## Task to complete
Copy out every one of the entries below word for word, but leave out the pictures.

Word and element location data

* * * * *

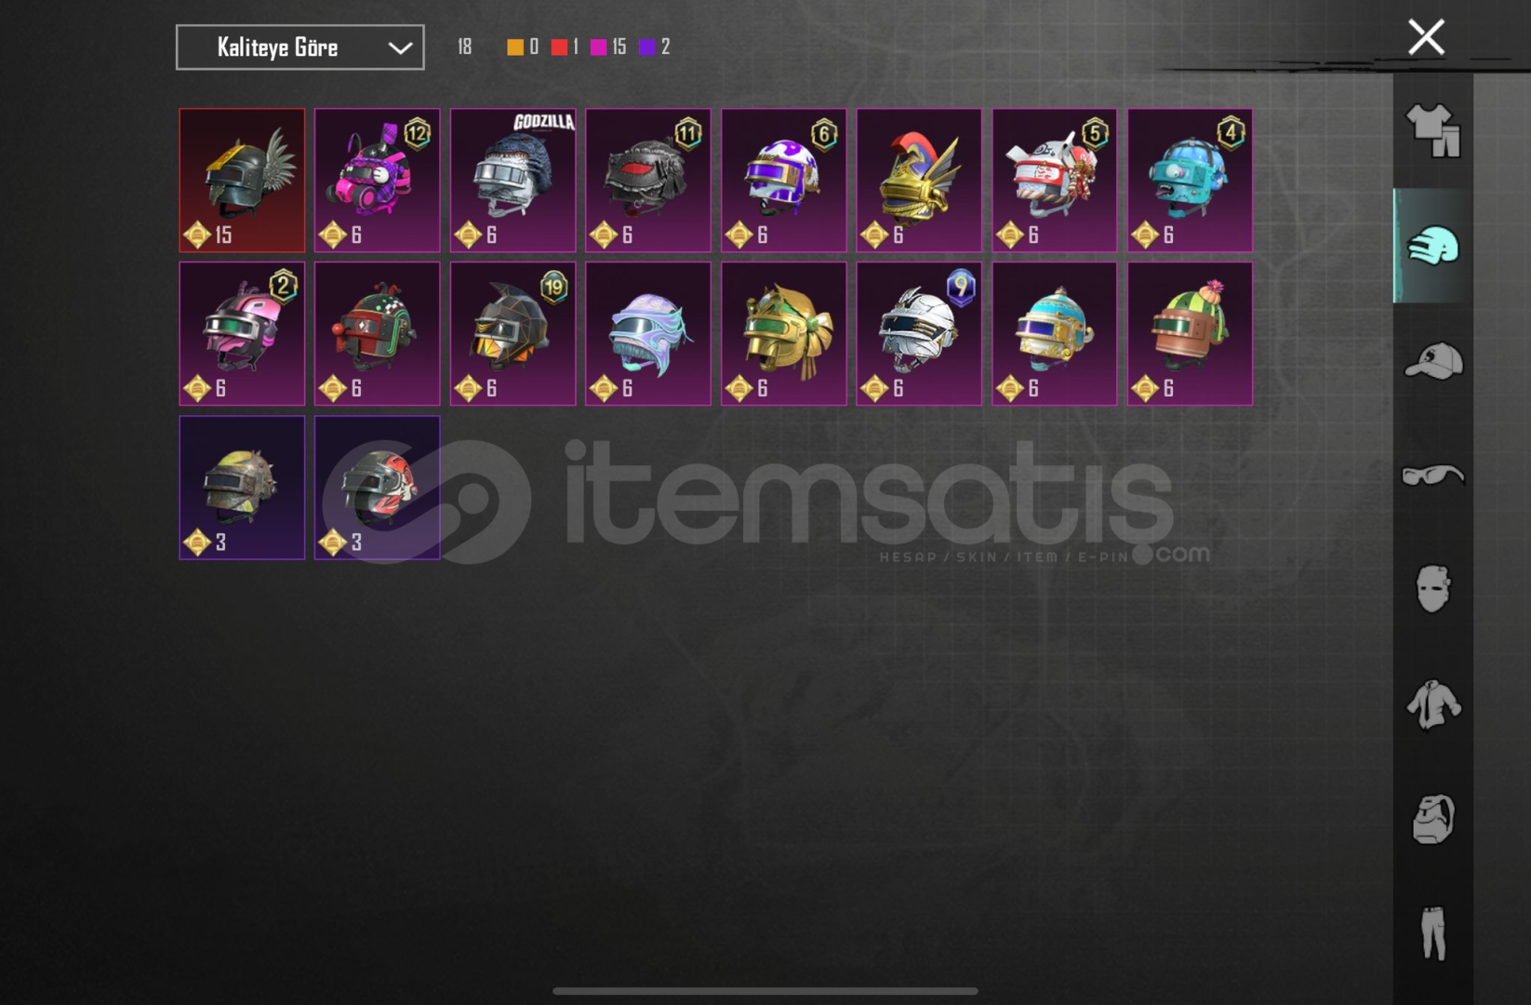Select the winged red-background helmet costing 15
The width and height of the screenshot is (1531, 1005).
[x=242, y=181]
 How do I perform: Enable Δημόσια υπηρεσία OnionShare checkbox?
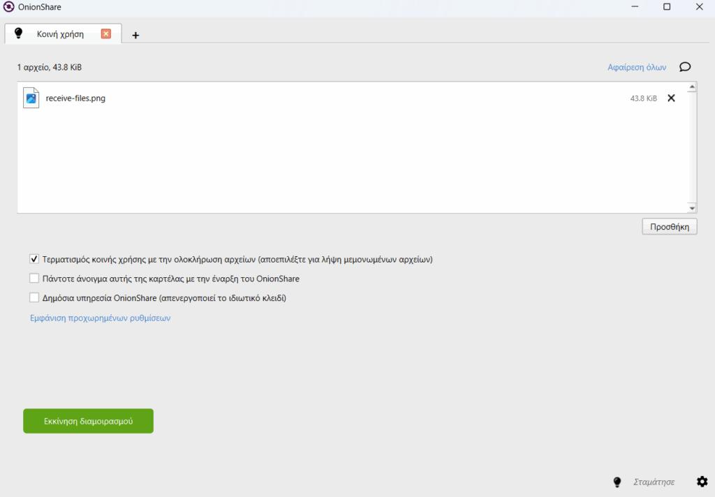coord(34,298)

* * * * *

## Task answer
Select the winged red-background helmet costing 15
The width and height of the screenshot is (1531, 1005).
[x=242, y=181]
 How do I perform: Enable Δημόσια υπηρεσία OnionShare checkbox?
coord(34,298)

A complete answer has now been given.